The other day I pulled into a gas station and . . . well . . . my heart skipped a beat. Parked right next to my Jeep was an almost exact replica of the finest vehicle I’ve ever owned. The paint was the same, the rims were the same. I think even some of the rust spots were the same. No, this was no Cadillac or anything fancy. The finest vehicle I ever owned was a 2000 Dodge Durango.
Affectionately known as “Duke.”
Duke and I had a special kind of bond. I took good care of him and he took me places . . . usually. Oh, he had his problems.
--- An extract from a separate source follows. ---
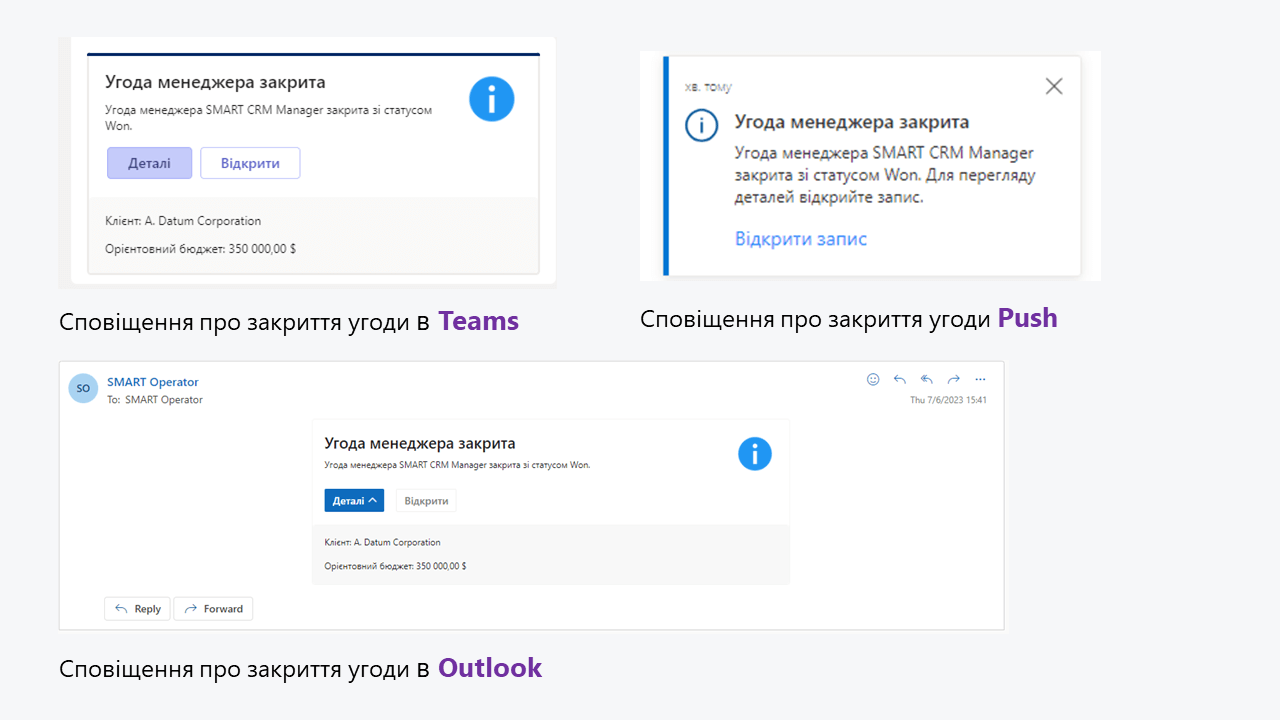Viewport: 1280px width, 720px height.
Task: Click the Push notification title Угода менеджера закрита
Action: (x=851, y=122)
In the few years we were together I replaced his transmission twice, he dropped a drive shaft while we were on a lonely country road once and a short in a wire behind the dashboard ended up costing me $600. One time on a cold winter day many miles from home his transfer case literally flew apart. It was amazing. Trust me, the guy driving the tow truck was even amazed!
My friends never seemed to understand the bond Duke and I had. They told me he was more trouble than he was worth. I knew he wasn’t perfect but he was mine and I was willing overlook his problems and do my best to smooth out the rough spots. I wasn’t home the day they finally hauled him away. That’s probably best. I don’t think Duke would have wanted me to see him like that.
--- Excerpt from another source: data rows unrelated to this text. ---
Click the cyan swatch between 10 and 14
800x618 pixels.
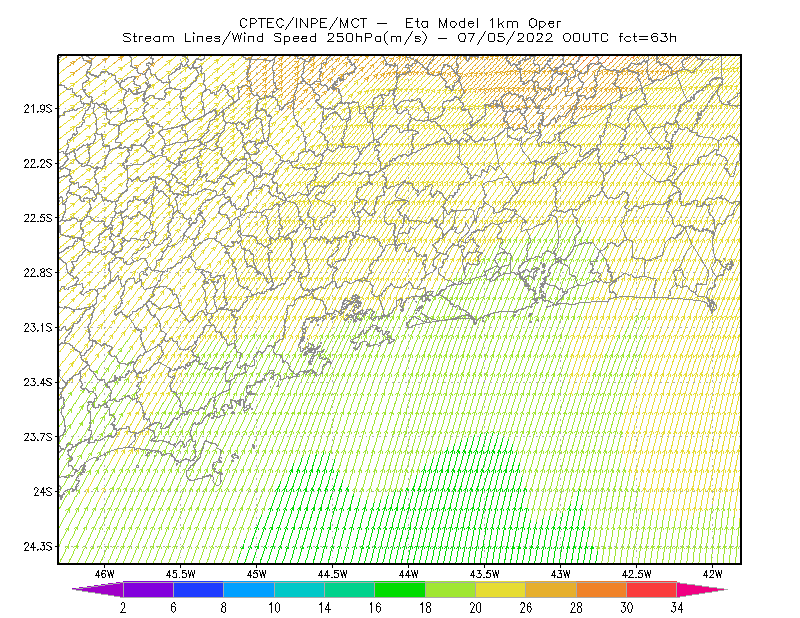(299, 589)
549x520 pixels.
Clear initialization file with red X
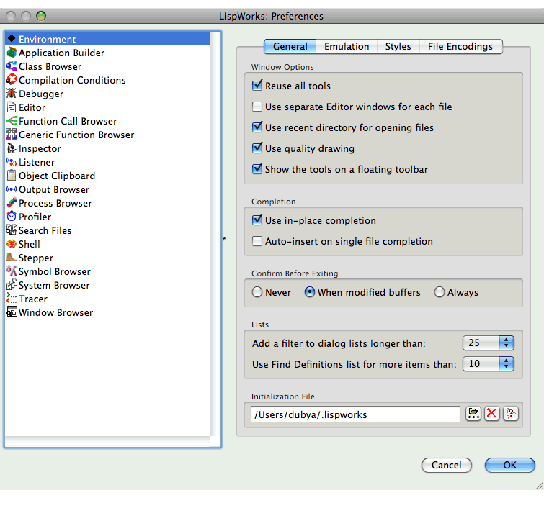tap(492, 414)

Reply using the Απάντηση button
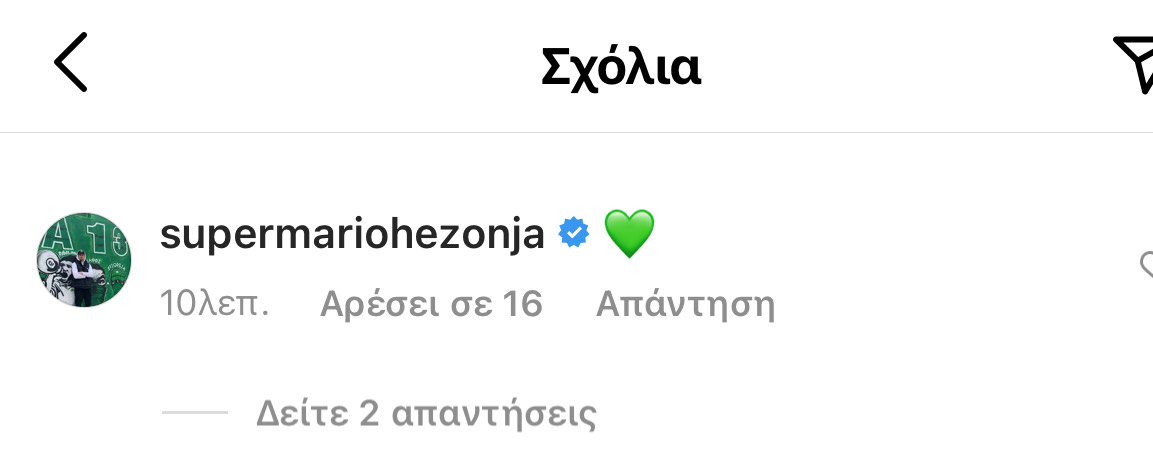click(685, 304)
Duke wasn’t my favorite vehicle because he was problem free; he was my favorite vehicle because he fit me (I’ve noticed I’m not problem free either). Our personalities meshed and I built some wonderful memories with that old Durango.
I was thinking about Duke the other day as I considered the question, “are there any problem free churches?” I’m pretty sure there aren’t, and yet people seem intent on finding a church where everything runs perfectly. When they realize things aren’t perfect they’re off down the road to search again.
I look in the New Testament and I don’t even see any problem free churches there. Jerusalem had an issue with discrimination, Corinth struggled with sin, Colosse thought they were too small to make a difference and don’t get me started on those Galatians! It seems Jesus didn’t leave behind any perfect churches because there are no perfect Christians.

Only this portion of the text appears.